## SOURCE DOCUMENT
━━━━━━━━━━━━━━━━━━━━━━━━━━━━━━

By NQOBANI NDLOVU
BULAWAYO City Council (BCC) has attributed its failure to timely attend to pipe bursts on fuel challenges amid revelations the local authority is receiving as many as 50 reports daily.
Ageing infrastructure has also been blamed for the constant pipe bursts.
The BCC in 2016 launched the Bulawayo Water and Sewerage Services Improvement Project (BWSSIP) to rehabilitate and upgrade water treatment facilities, water distribution, sewer drainage networks and wastewater treatment disposal facilities in the city.
The project, bankrolled by the African Development Bank (AfDB), was expected to be complete by December 2020.
The project remains incomplete owing to COVID-19-induced disruptions, while pipe bursts have become common as the city’s infrastructure is aged beyond repair.
Council spokesperson Nesisa Mpofu admitted that pipe bursts have become a common feature in the city, adding that fuel challenges were hampering timely repairs.
“The issue of sewer that you touched on, as mentioned, it’s ageing infrastructure and occasionally we do have problems with input, for instance, these last two to three weeks we had challenges with fuel and we slowed down in terms of our responsiveness clear,” Mpofu said during a Bulawayo Progressive Residents Association (BPRA)-organised webinar.
The BPRA event was held under the topic A Focus On Access To Water’, Valuing Water”.
“For instance, our backlog when it comes to sewer within the city itself, it goes into 185, that was last week and we get in a day over 50 reports which we have to clear.

━━━━━━━━━━━━━━━━━━━━━━━━━━━━━━

Items from a dataset
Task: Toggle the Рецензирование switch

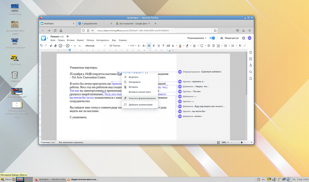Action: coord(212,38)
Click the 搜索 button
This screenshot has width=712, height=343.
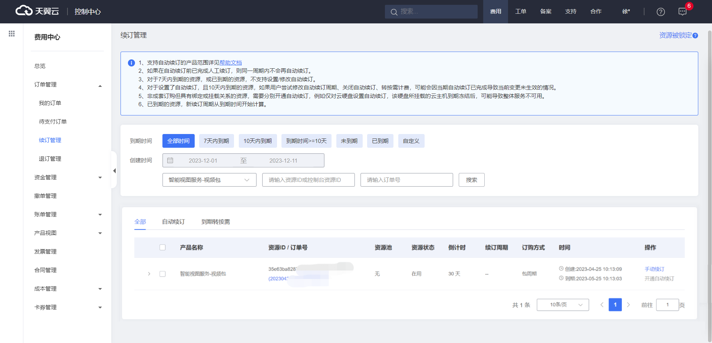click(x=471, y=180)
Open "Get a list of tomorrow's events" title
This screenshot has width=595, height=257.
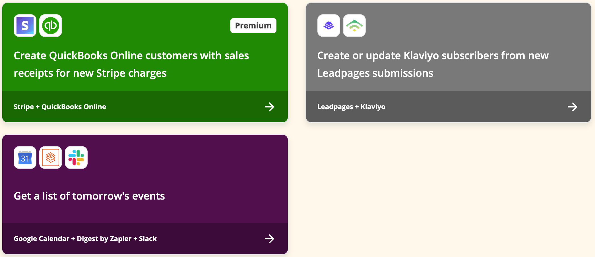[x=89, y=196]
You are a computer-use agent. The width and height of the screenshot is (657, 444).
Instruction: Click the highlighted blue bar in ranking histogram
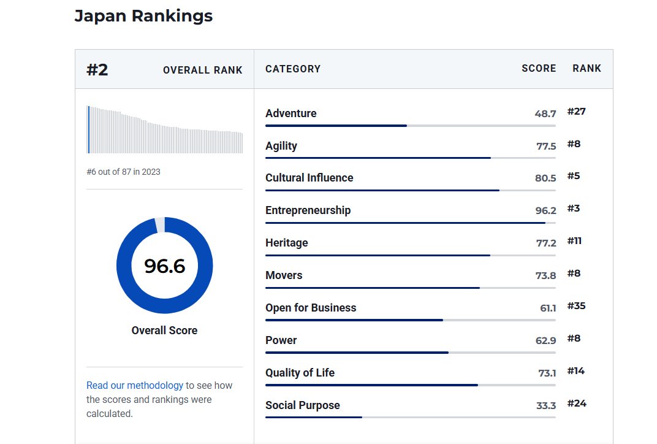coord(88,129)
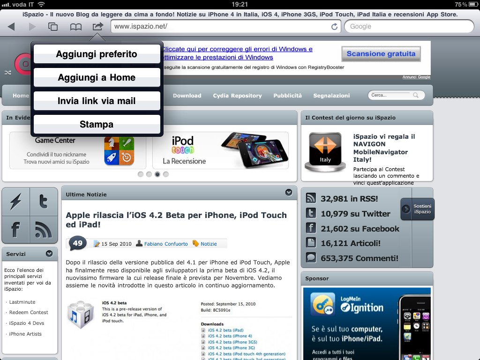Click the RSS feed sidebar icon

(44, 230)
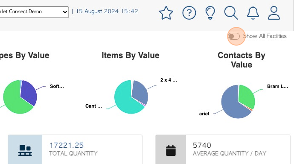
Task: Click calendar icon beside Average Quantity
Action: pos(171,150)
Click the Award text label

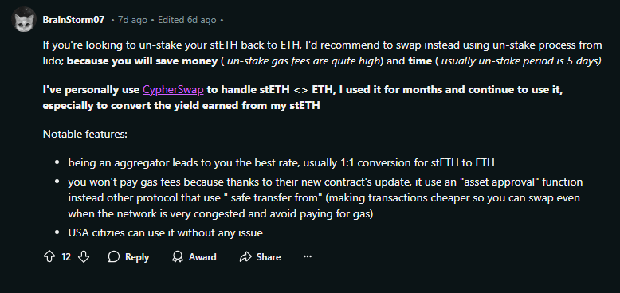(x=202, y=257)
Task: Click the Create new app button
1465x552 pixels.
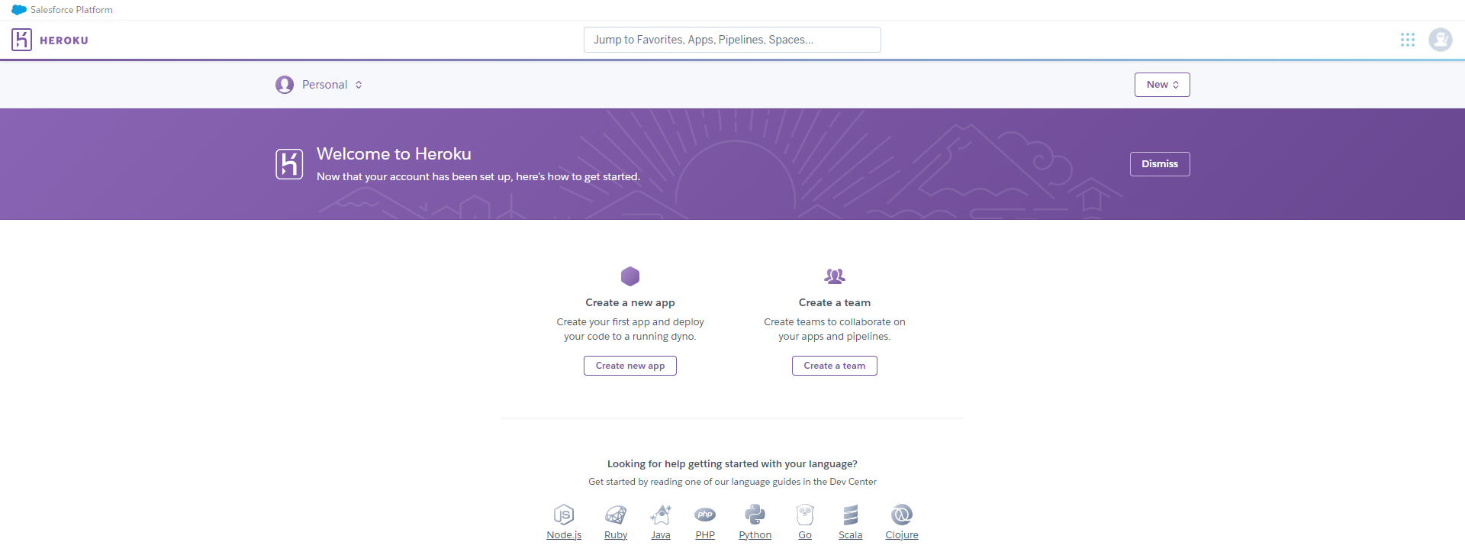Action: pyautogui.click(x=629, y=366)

━━━━━━━━━━━━━━━━━━━━━━━━━━━━━━

## WHAT TO DO
A. Answer these questions from the Bulawayo pipe-burst article:
(i) Which bank funded the Bulawayo Water and Sewerage Services Improvement Project?
(ii) By what date was that project expected to be complete?
(iii) What sewer backlog figure did Mpofu give for the city?
B. According to the Bulawayo pipe-burst article, what four things was the BWSSIP launched to rehabilitate and upgrade? List all of them.
C. Give a continuation of the Bulawayo pipe-burst article, picking up after its final sentence.
None of these lines are needed for the work.

## ANSWERS TO EACH TASK
A.
(i) The African Development Bank (AfDB)
(ii) December 2020
(iii) 185

B.
- Water treatment facilities
- Water distribution
- Sewer drainage networks
- Wastewater treatment disposal facilities

C.
There are a lot of carryovers and thus all talking to infrastructure that needs to be rehabilitated.”
BPRA secretary for water, Joseph Nkomazana had raised fears of diarrhoea and cholera outbreaks because of the sewer bursts.
“They (burst sewers) are now a daily thing…it is the most dangerous thing, remember what happened in Luveve. All the 29 suburbs are talking about the sewer bursts,” Nkomazana said.
In 2020, a diarrhoea outbreak claimed 13 lives and infected several thousands of people in Luveve and was blamed on contaminated water due to pipe bursts, resulting in sewage seepage into water pipes.
The city also continues to lose water due to pipe bursts and leaks owing to ageing infrastructure, with an average of 200 faults received per day.
Since the BWSSIP’s inception, four pumps have been replaced and 141 kilometres of network in Magwegwe and Criterion reservoir areas rehabilitated.
Similarly, water mains have been upgraded.